== Request A ==
From the passage on non-compete clauses below, give again the stretch from "The enforceability of" through "protection than assumed.".
== Request B ==
Name every state that the passage on non-compete clauses below says now bans non-competes outright for most employees.
== Request C ==
According to the passage on non-compete clauses below, which federal agency has increased its scrutiny of these agreements?

== Given passage ==
The enforceability of non-compete clauses has shifted dramatically in recent years, following a wave of state-level legislative changes and heightened federal scrutiny from the FTC. Employers who have long relied on broad restrictive covenants to protect trade secrets and client relationships may find that those agreements — particularly older, poorly drafted ones — offer far less protection than assumed.


Several states, including California, Minnesota, and North Dakota, now ban non-competes outright for most employees. Even in states where they remain enforceable in principle, courts have grown increasingly hostile to agreements that are overbroad in geographic scope, duration, or the categories of work they restrict. A clause that prohibits a mid-level software engineer from working in any technology role for two years anywhere in the country is unlikely to survive a challenge — and an unenforceable agreement provides no protection at all.


"In many states, a poorly drafted non-compete is worse than none at all — it signals to a court that the employer wasn't protecting a legitimate interest."

For employees, the practical implication is significant: non-compete agreements signed years ago may no longer bind them, and the threat of enforcement is often more bark than bite. Both sides benefit from a careful legal review of existing agreements before any employment transition occurs. Employers should also consider whether narrower, better-targeted tools — such as non-solicitation clauses, confidentiality agreements, and trade secret protections — may accomplish the same goals with far greater enforceability.

== Entries shown ==

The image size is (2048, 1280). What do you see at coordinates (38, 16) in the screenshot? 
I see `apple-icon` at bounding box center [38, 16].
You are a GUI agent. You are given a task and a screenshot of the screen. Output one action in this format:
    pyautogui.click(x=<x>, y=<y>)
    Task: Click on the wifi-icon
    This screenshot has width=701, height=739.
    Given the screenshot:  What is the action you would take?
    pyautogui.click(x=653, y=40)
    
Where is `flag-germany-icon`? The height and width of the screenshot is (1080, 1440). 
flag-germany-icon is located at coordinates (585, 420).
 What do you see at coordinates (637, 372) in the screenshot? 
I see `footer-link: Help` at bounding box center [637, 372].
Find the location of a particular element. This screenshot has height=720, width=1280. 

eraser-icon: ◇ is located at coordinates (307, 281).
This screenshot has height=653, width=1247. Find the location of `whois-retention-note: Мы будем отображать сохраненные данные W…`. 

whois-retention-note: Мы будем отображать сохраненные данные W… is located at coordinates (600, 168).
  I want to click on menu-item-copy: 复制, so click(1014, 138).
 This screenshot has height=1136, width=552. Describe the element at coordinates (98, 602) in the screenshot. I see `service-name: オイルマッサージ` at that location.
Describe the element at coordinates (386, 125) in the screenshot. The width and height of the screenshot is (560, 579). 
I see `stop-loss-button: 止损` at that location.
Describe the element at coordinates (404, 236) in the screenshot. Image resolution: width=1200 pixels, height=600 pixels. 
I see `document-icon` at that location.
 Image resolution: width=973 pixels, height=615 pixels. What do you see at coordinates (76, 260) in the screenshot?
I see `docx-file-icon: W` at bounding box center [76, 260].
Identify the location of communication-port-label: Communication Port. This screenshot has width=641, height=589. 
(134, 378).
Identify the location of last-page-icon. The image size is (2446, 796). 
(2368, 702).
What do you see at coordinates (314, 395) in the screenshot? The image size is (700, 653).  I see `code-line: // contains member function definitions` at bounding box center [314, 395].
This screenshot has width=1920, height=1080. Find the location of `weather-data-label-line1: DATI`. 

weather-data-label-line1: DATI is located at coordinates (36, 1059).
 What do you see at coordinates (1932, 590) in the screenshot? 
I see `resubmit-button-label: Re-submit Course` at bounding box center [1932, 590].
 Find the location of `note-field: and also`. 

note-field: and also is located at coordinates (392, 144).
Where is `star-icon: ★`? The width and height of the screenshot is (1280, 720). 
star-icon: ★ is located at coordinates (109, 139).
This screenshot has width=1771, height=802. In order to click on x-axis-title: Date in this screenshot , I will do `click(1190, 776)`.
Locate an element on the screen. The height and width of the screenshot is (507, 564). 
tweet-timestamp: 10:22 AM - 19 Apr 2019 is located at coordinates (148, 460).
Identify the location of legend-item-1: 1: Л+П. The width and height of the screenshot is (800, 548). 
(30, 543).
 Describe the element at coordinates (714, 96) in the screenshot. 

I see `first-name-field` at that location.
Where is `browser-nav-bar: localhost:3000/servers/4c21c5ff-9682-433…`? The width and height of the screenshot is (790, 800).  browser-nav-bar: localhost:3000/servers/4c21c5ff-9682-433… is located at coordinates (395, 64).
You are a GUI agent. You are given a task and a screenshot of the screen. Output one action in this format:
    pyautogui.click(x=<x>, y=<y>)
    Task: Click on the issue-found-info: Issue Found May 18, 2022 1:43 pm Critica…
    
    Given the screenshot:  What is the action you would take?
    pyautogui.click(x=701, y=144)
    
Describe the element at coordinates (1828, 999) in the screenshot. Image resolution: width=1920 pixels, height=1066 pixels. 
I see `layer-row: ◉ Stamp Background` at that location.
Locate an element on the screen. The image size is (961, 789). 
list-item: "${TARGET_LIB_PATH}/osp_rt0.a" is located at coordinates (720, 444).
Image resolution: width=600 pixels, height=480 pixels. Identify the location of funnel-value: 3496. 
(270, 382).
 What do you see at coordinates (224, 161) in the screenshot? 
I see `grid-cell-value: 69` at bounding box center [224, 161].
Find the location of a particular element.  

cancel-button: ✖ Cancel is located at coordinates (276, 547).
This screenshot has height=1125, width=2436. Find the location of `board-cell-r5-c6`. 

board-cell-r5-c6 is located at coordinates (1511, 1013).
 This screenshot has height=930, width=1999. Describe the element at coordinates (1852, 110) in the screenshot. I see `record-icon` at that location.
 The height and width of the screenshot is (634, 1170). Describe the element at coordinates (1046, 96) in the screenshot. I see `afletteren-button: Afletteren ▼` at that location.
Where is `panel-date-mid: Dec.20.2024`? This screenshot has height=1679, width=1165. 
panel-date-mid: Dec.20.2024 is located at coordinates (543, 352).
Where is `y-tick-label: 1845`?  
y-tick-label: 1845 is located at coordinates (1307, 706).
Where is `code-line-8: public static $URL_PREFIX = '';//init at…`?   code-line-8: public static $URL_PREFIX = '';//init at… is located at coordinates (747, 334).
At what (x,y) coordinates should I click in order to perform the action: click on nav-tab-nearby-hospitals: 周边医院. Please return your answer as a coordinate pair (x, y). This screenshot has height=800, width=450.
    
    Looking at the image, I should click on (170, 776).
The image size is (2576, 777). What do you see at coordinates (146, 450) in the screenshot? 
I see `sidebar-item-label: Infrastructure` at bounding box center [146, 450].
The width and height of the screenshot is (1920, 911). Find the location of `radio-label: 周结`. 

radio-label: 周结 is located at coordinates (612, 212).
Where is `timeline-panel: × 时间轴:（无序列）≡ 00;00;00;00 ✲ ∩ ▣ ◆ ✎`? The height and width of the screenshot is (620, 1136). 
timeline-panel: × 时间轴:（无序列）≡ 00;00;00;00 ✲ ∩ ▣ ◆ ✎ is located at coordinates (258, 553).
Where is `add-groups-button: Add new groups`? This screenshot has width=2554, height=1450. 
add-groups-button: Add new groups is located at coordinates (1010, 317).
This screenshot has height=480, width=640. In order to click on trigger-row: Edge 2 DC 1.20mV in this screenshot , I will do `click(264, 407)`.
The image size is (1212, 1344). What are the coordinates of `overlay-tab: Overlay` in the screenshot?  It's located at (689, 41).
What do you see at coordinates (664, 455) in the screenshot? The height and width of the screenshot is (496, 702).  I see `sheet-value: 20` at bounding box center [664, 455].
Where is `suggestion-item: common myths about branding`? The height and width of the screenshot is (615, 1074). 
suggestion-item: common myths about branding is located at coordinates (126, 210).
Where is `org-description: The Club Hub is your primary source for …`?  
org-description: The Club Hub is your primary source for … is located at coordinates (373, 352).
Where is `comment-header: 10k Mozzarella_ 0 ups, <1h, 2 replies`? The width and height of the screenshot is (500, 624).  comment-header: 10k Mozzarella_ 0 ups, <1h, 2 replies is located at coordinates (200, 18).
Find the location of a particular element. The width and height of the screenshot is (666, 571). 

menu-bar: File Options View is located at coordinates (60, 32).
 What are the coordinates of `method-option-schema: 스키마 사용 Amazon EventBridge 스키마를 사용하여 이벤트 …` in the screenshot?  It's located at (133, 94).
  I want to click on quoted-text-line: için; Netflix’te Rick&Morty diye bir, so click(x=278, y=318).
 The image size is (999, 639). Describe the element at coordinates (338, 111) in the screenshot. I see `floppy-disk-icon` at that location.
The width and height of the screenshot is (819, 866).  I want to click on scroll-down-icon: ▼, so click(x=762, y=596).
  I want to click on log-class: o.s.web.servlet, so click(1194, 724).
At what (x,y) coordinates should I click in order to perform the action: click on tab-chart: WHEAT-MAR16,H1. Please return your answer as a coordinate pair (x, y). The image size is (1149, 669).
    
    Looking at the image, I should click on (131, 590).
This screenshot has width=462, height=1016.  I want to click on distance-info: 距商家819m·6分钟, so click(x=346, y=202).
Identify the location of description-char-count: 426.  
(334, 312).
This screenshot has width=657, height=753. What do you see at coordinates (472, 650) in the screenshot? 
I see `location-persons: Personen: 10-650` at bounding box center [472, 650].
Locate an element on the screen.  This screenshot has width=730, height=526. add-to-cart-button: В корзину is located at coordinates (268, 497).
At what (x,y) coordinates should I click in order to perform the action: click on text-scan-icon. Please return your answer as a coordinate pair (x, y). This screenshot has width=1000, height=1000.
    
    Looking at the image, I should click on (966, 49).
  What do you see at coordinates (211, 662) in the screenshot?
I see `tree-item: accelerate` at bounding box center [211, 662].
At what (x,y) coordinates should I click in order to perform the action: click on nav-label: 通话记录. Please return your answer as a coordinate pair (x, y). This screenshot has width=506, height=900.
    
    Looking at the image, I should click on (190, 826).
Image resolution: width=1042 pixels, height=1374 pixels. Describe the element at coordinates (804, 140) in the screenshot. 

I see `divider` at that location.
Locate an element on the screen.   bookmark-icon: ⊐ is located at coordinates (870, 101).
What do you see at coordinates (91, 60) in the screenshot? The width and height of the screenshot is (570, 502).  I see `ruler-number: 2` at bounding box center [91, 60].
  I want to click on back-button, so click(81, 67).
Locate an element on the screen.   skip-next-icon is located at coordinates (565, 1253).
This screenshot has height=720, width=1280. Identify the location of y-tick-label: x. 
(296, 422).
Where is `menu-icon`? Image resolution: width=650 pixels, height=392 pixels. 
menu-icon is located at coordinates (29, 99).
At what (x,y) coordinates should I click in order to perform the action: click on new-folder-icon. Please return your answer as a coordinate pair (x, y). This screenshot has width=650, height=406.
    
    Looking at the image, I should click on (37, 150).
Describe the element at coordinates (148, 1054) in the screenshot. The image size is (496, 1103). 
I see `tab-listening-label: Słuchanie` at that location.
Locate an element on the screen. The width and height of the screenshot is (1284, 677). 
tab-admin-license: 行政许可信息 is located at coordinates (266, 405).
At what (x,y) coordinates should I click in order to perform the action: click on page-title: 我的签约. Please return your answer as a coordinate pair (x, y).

== Answer space A ==
The enforceability of non-compete clauses has shifted dramatically in recent years, following a wave of state-level legislative changes and heightened federal scrutiny from the FTC. Employers who have long relied on broad restrictive covenants to protect trade secrets and client relationships may find that those agreements — particularly older, poorly drafted ones — offer far less protection than assumed.

== Answer space B ==
California, Minnesota, North Dakota

== Answer space C ==
The FTC